◆ INSTRUCTIONS TO FOLLOW ◆
I would like you to output every record below exactly, apart from the pictures.
START DATA EXCERPTS
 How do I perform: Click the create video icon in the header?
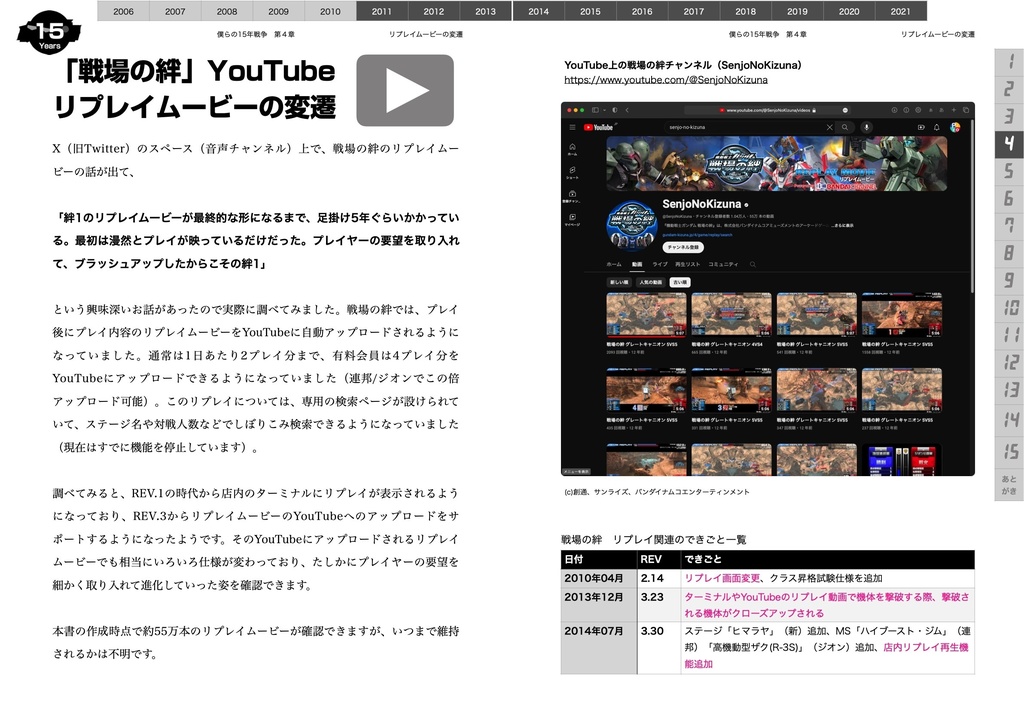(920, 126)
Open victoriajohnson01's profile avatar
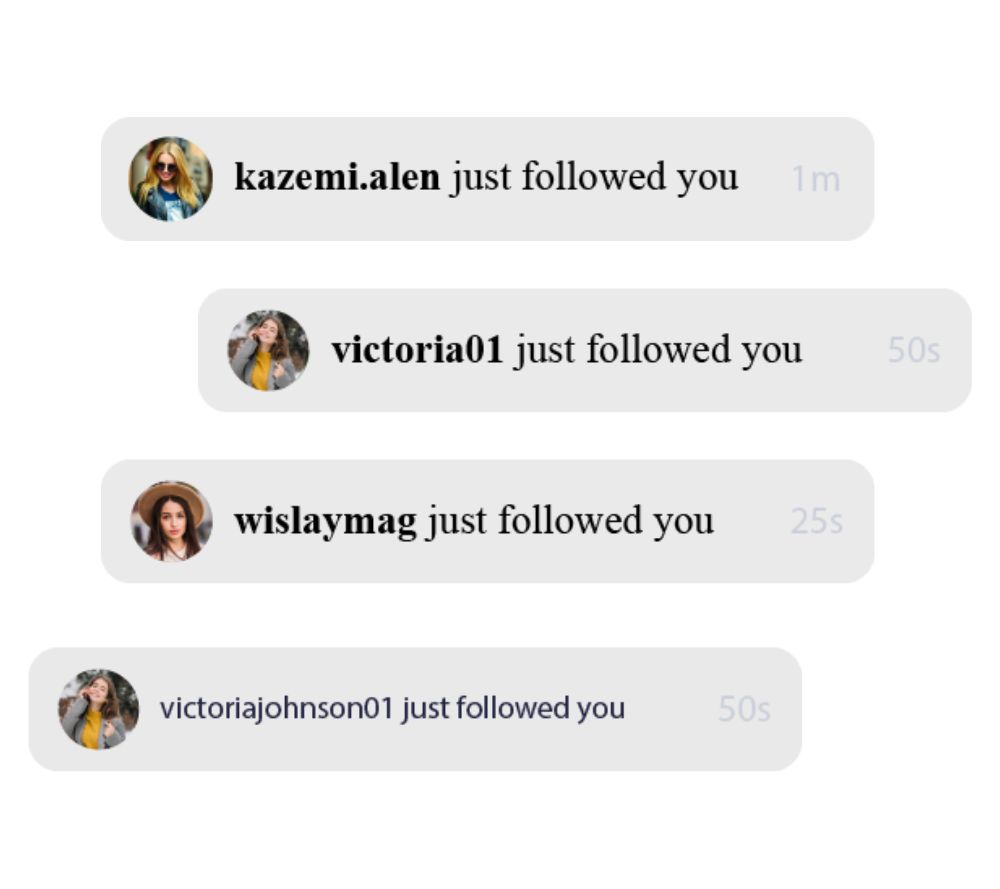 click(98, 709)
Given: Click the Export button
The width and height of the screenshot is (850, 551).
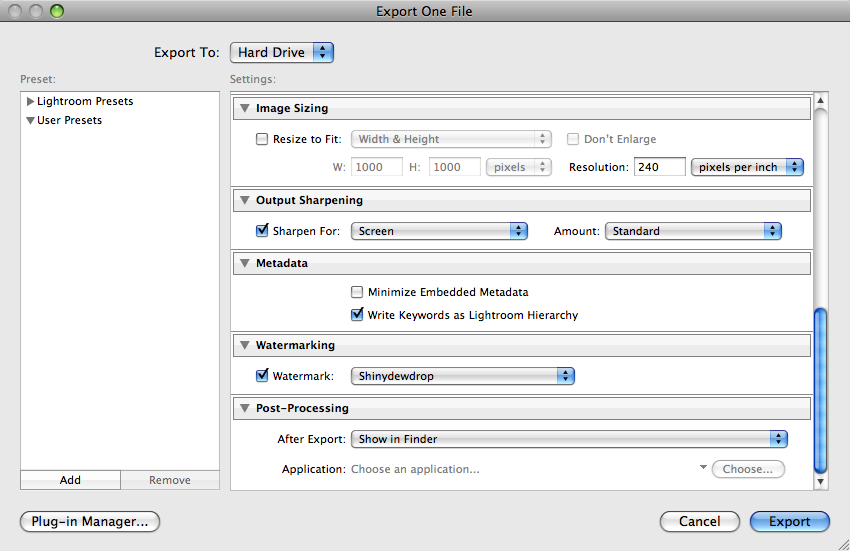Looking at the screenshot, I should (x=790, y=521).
END DATA EXCERPTS
◆ TASK ANSWER ◆
 How do I perform: Click the create video icon in the header?
(920, 126)
Open victoriajohnson01's profile avatar
 click(98, 709)
Given: Click the Export button
The width and height of the screenshot is (850, 551).
Looking at the screenshot, I should (x=790, y=521).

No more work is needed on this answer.